* [Exercise goal]
Please reproduce the entries word for word, from the line that contains "You are a computer-use agent. The" through the end of the entries, both ends included, leaving out the pictures.

* [Record set]

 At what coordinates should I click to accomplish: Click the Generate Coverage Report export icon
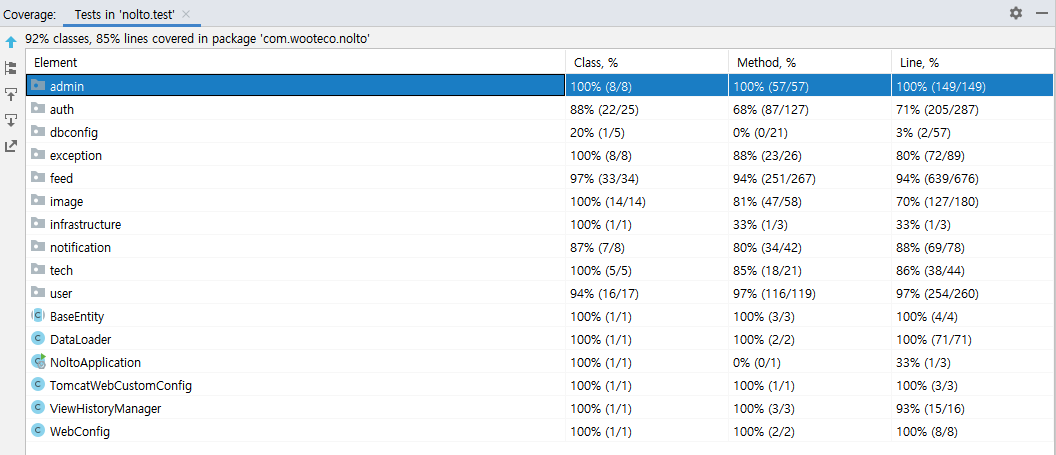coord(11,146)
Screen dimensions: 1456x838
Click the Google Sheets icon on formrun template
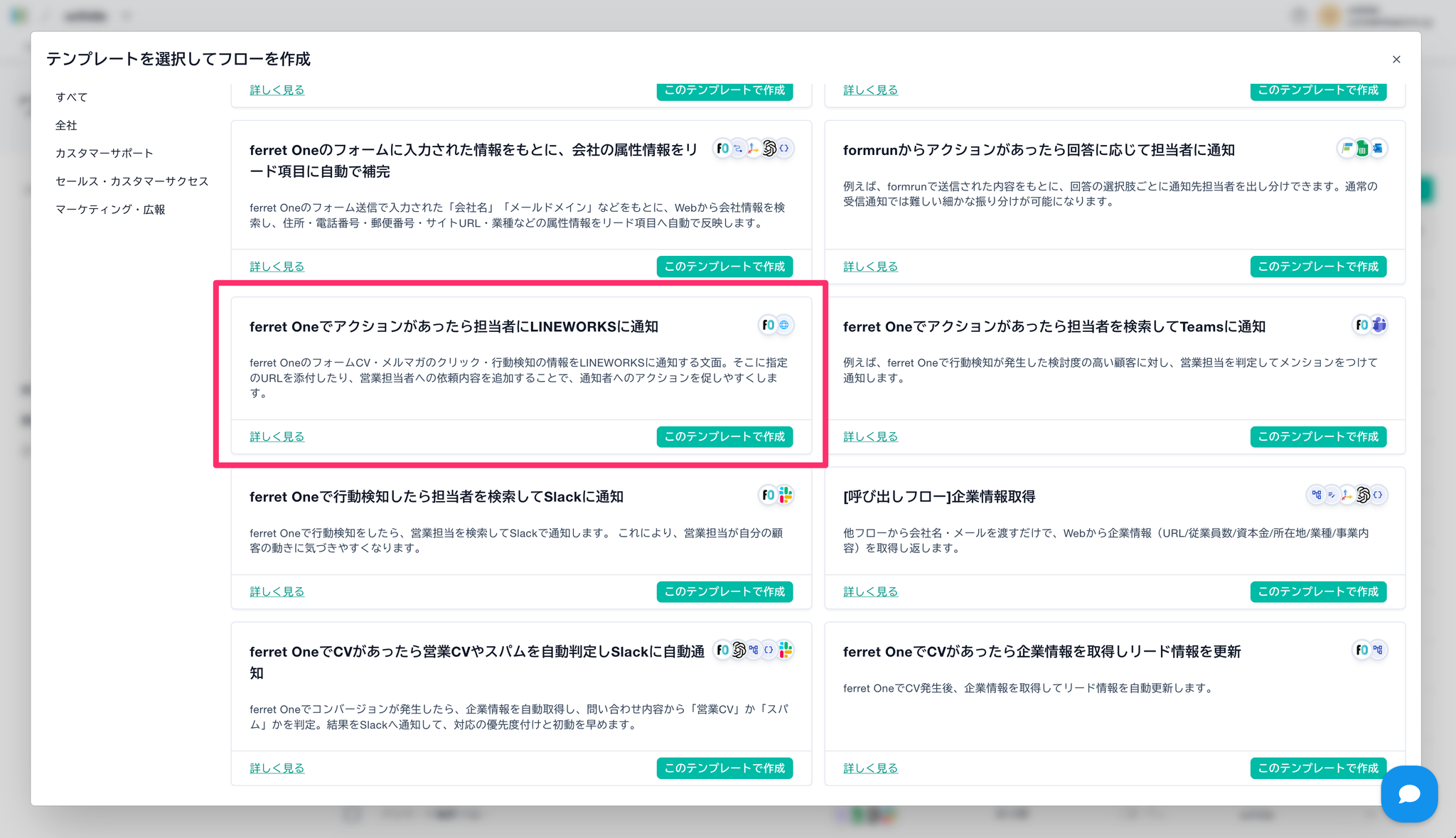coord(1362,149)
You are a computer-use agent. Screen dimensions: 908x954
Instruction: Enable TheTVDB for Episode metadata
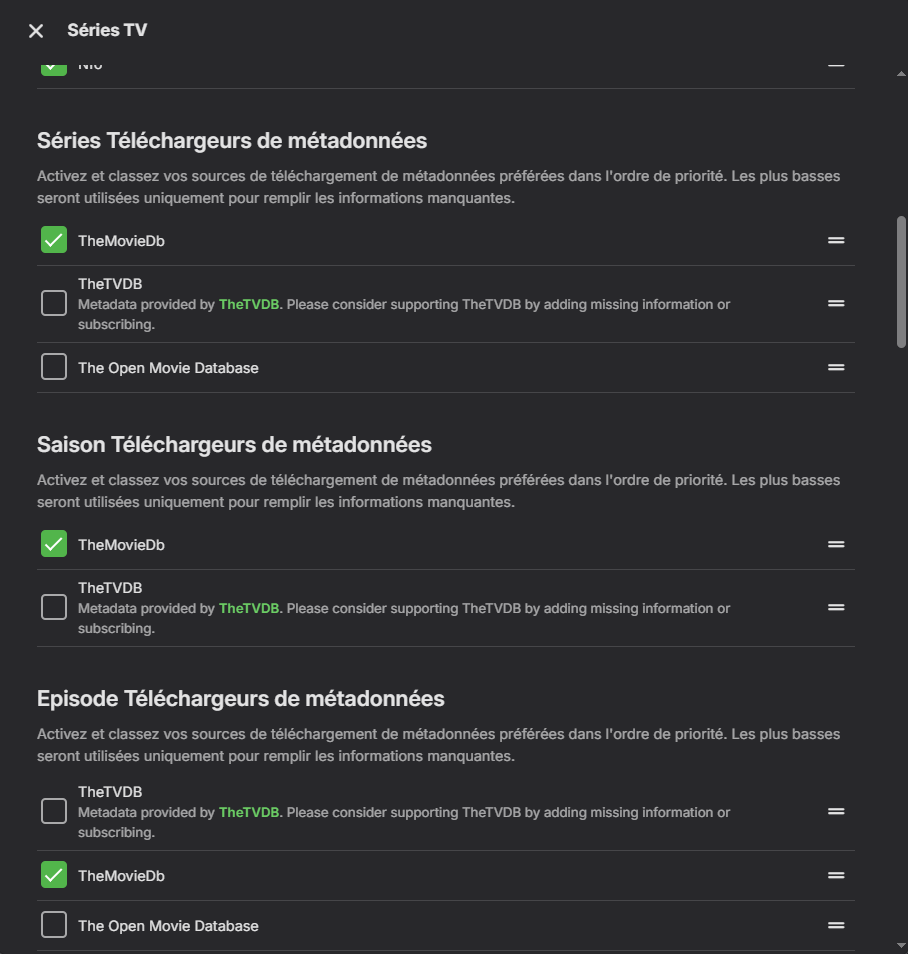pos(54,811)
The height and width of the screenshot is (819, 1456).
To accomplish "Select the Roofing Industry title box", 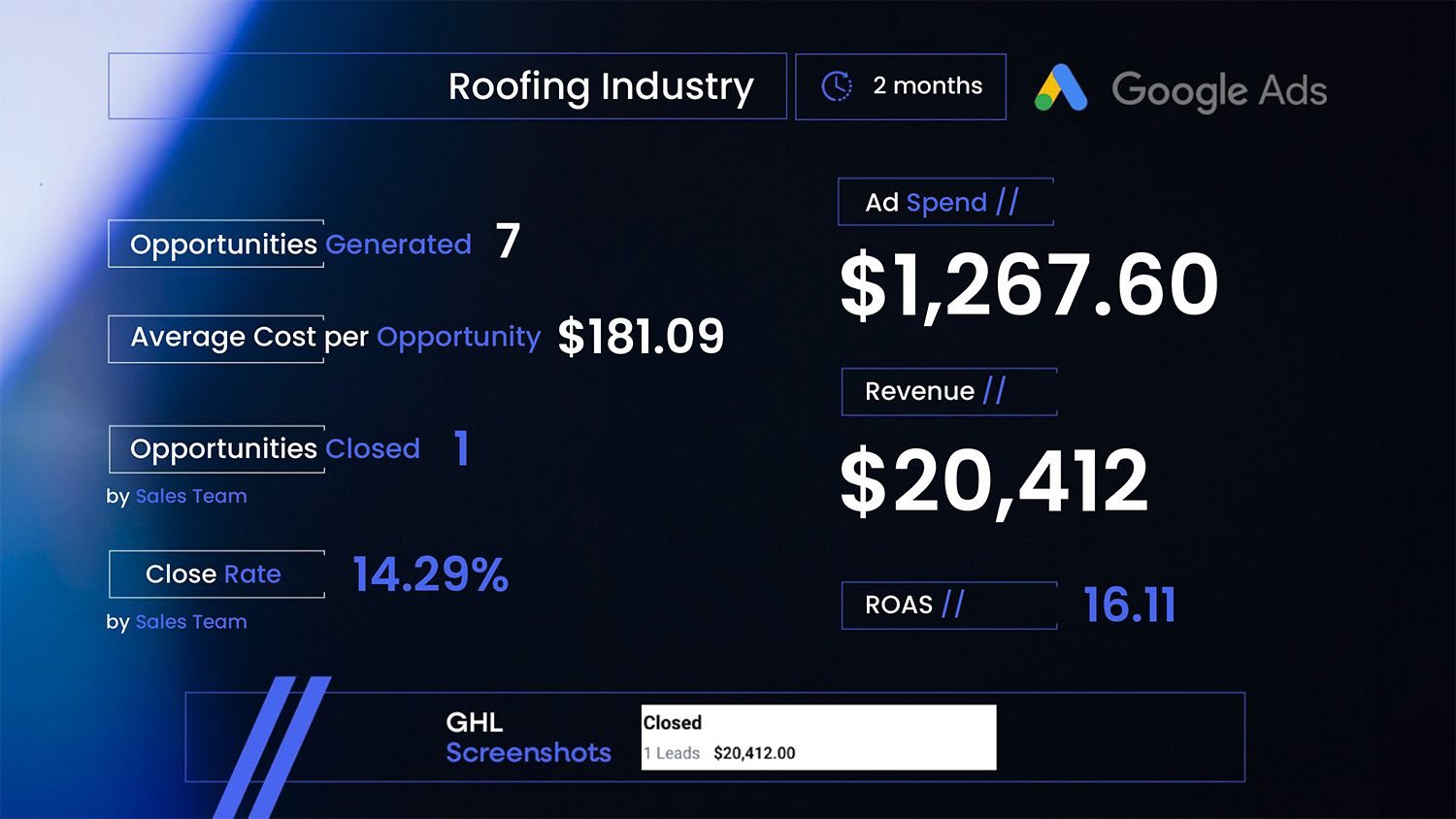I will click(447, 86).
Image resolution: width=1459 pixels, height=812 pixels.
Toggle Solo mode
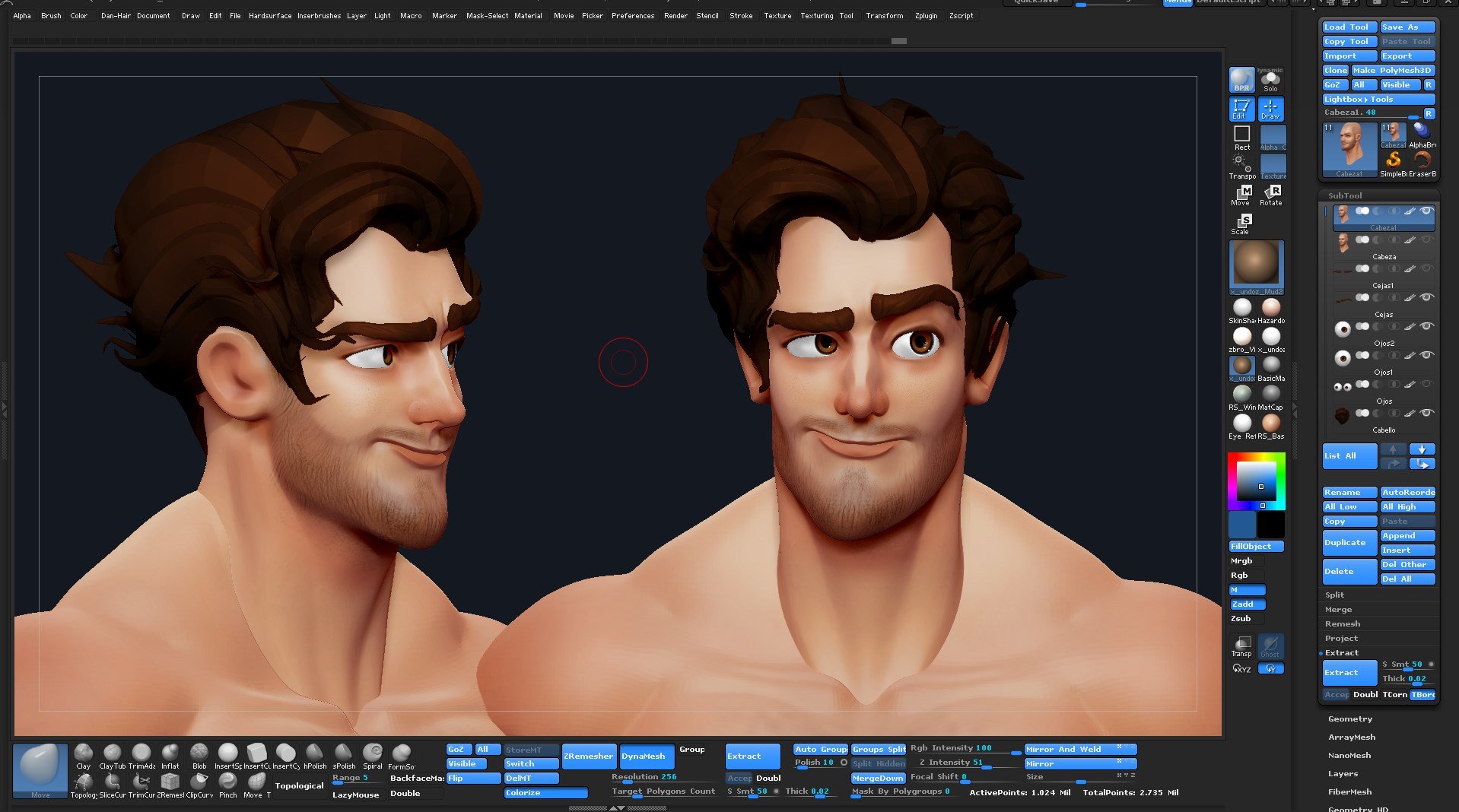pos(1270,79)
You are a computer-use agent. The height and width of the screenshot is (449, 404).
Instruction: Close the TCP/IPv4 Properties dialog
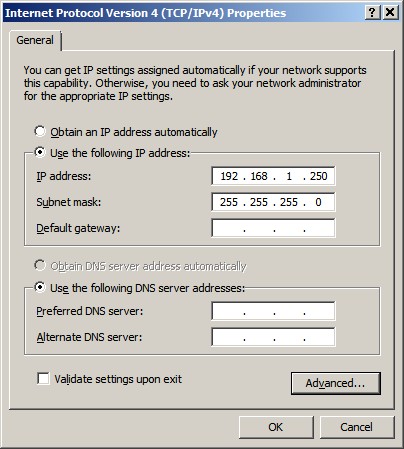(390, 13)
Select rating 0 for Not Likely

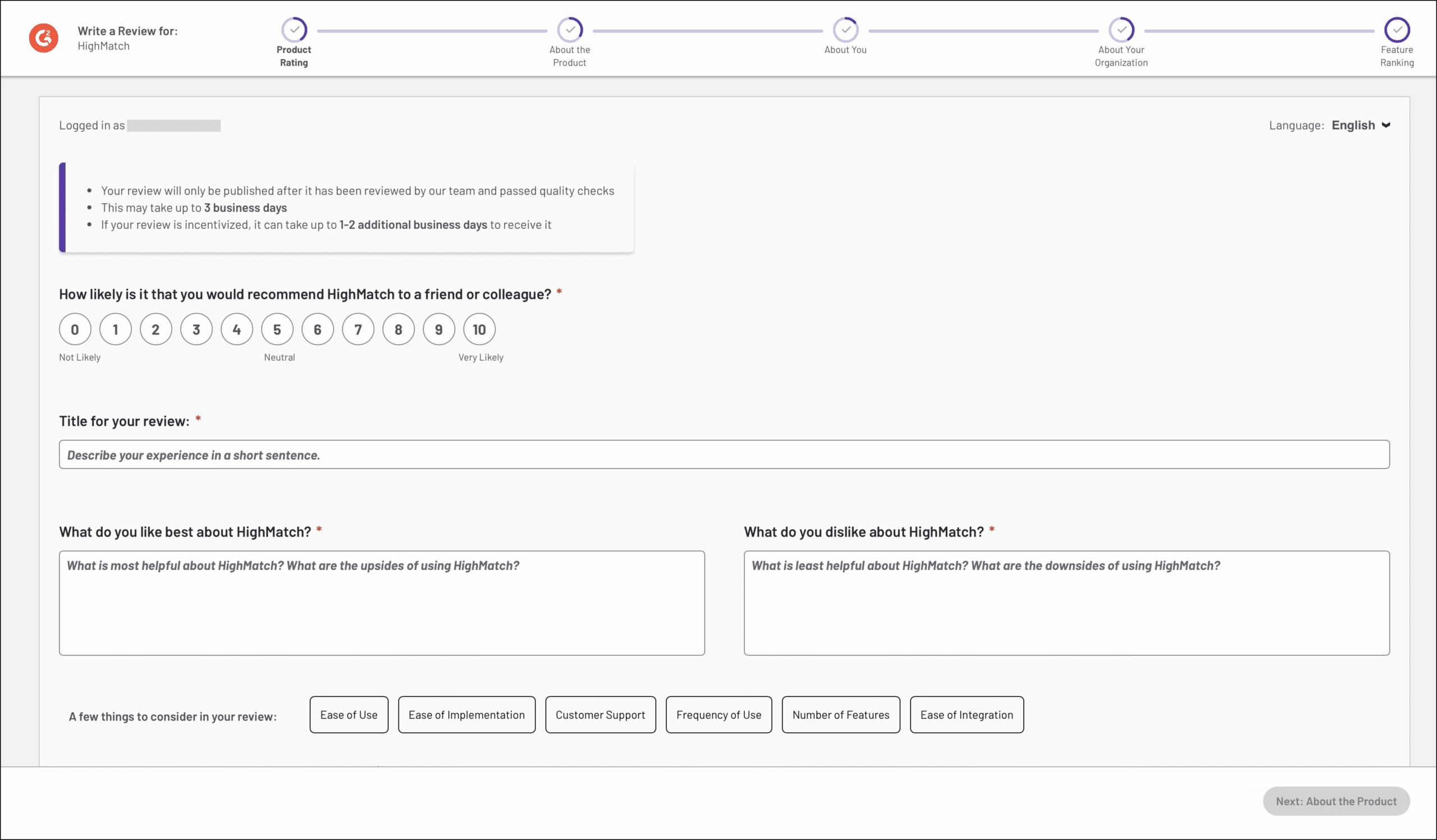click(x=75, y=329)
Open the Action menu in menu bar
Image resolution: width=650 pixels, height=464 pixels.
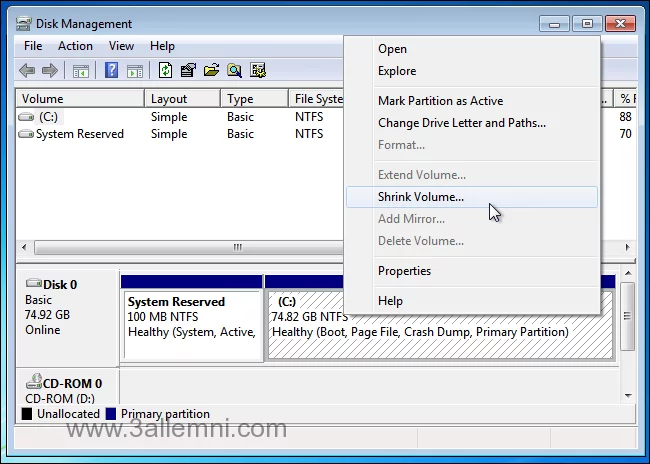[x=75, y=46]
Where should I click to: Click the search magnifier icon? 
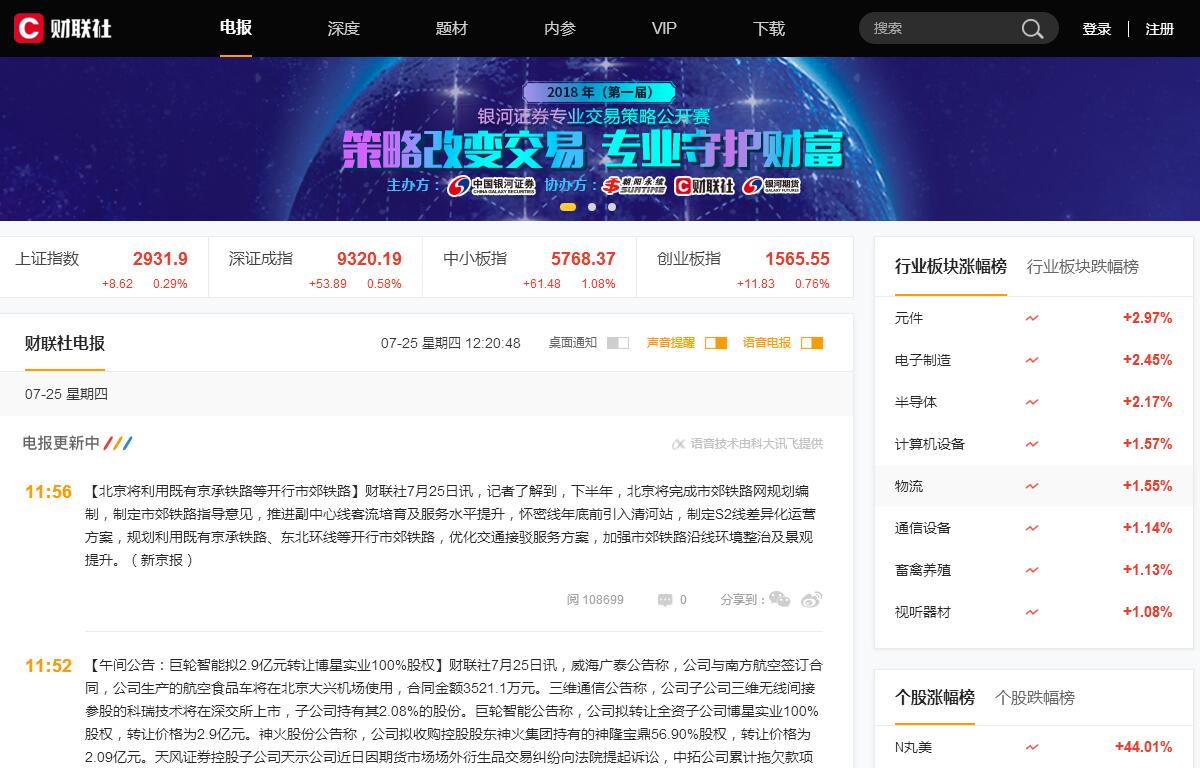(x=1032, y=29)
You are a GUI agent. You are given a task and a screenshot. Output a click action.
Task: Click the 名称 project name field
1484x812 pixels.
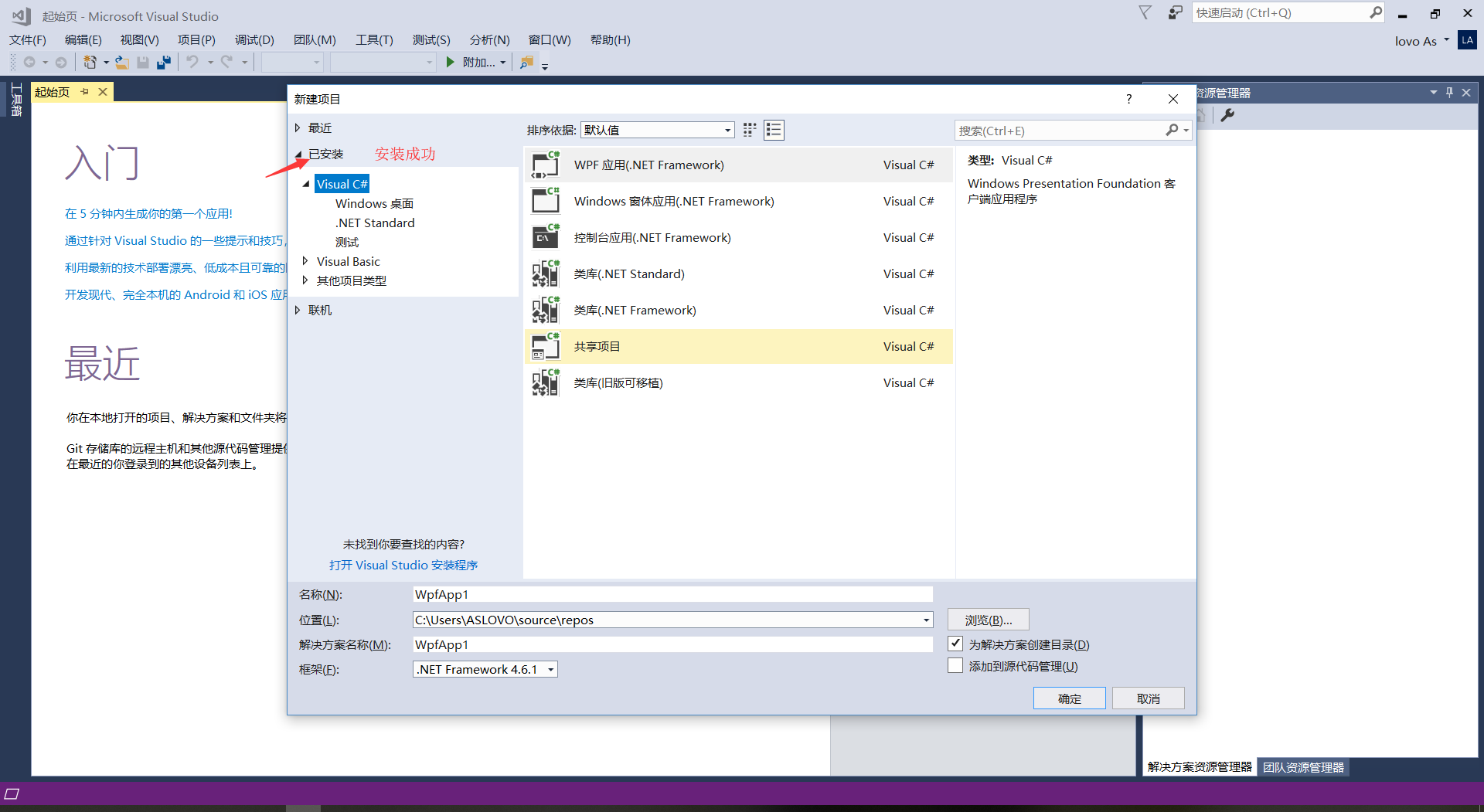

* [Final result]
You are a computer-use agent. The height and width of the screenshot is (449, 404).
Instruction: Close the TCP/IPv4 Properties dialog
(390, 13)
Select rating 0 for Not Likely

click(x=75, y=329)
Open the Action menu in menu bar
Image resolution: width=650 pixels, height=464 pixels.
[x=75, y=46]
Where should I click to: Click the search magnifier icon? 
(x=1032, y=29)
You are a GUI agent. You are given a task and a screenshot. Output a click action.
Task: Click the 名称 project name field
1484x812 pixels.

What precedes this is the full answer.